▸ EXERCISE
Convert the entries below into a numbered list, one line per item, omitting the blank lines.

▸ RECORDS FOR THE TASK
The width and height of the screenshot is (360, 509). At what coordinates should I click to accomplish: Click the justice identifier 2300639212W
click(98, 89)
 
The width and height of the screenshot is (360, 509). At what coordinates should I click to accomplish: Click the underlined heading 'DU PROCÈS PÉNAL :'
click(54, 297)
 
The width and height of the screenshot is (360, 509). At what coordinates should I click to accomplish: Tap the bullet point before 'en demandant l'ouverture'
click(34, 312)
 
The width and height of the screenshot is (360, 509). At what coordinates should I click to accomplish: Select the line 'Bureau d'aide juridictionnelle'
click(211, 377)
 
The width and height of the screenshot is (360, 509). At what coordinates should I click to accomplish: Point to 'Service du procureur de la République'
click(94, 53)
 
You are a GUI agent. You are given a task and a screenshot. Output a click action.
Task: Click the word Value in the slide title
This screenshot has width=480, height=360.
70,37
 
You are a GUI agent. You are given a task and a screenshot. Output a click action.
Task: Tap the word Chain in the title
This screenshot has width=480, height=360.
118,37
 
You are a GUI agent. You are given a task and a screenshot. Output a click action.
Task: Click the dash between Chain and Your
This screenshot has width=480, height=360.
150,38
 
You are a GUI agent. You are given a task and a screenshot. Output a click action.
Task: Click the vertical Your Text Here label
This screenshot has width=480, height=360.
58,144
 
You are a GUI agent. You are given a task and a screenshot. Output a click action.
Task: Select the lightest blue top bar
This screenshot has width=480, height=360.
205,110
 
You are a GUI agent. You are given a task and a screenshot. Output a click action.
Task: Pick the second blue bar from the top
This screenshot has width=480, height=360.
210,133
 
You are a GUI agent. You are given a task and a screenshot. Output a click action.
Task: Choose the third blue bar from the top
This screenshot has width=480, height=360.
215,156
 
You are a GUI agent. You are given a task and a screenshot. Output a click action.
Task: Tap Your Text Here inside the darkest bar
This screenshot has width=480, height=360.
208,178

▸ RESPONSE TO THE TASK
1. The width and height of the screenshot is (360, 509). At what coordinates should I click to accomplish: Click the justice identifier 2300639212W
2. click(98, 89)
3. The width and height of the screenshot is (360, 509). At what coordinates should I click to accomplish: Click the underlined heading 'DU PROCÈS PÉNAL :'
4. click(54, 297)
5. The width and height of the screenshot is (360, 509). At what coordinates should I click to accomplish: Tap the bullet point before 'en demandant l'ouverture'
6. click(34, 312)
7. The width and height of the screenshot is (360, 509). At what coordinates should I click to accomplish: Select the line 'Bureau d'aide juridictionnelle'
8. click(211, 377)
9. The width and height of the screenshot is (360, 509). At what coordinates should I click to accomplish: Point to 'Service du procureur de la République'
10. click(94, 53)
11. You are a GUI agent. You are given a task and a screenshot. Output a click action.
12. Task: Click the word Value in the slide title
13. This screenshot has width=480, height=360.
14. 70,37
15. You are a GUI agent. You are given a task and a screenshot. Output a click action.
16. Task: Tap the word Chain in the title
17. This screenshot has width=480, height=360.
18. 118,37
19. You are a GUI agent. You are given a task and a screenshot. Output a click action.
20. Task: Click the dash between Chain and Your
21. This screenshot has width=480, height=360.
22. 150,38
23. You are a GUI agent. You are given a task and a screenshot. Output a click action.
24. Task: Click the vertical Your Text Here label
25. This screenshot has width=480, height=360.
26. 58,144
27. You are a GUI agent. You are given a task and a screenshot. Output a click action.
28. Task: Select the lightest blue top bar
29. This screenshot has width=480, height=360.
30. 205,110
31. You are a GUI agent. You are given a task and a screenshot. Output a click action.
32. Task: Pick the second blue bar from the top
33. This screenshot has width=480, height=360.
34. 210,133
35. You are a GUI agent. You are given a task and a screenshot. Output a click action.
36. Task: Choose the third blue bar from the top
37. This screenshot has width=480, height=360.
38. 215,156
39. You are a GUI agent. You are given a task and a screenshot. Output a click action.
40. Task: Tap Your Text Here inside the darkest bar
41. This screenshot has width=480, height=360.
42. 208,178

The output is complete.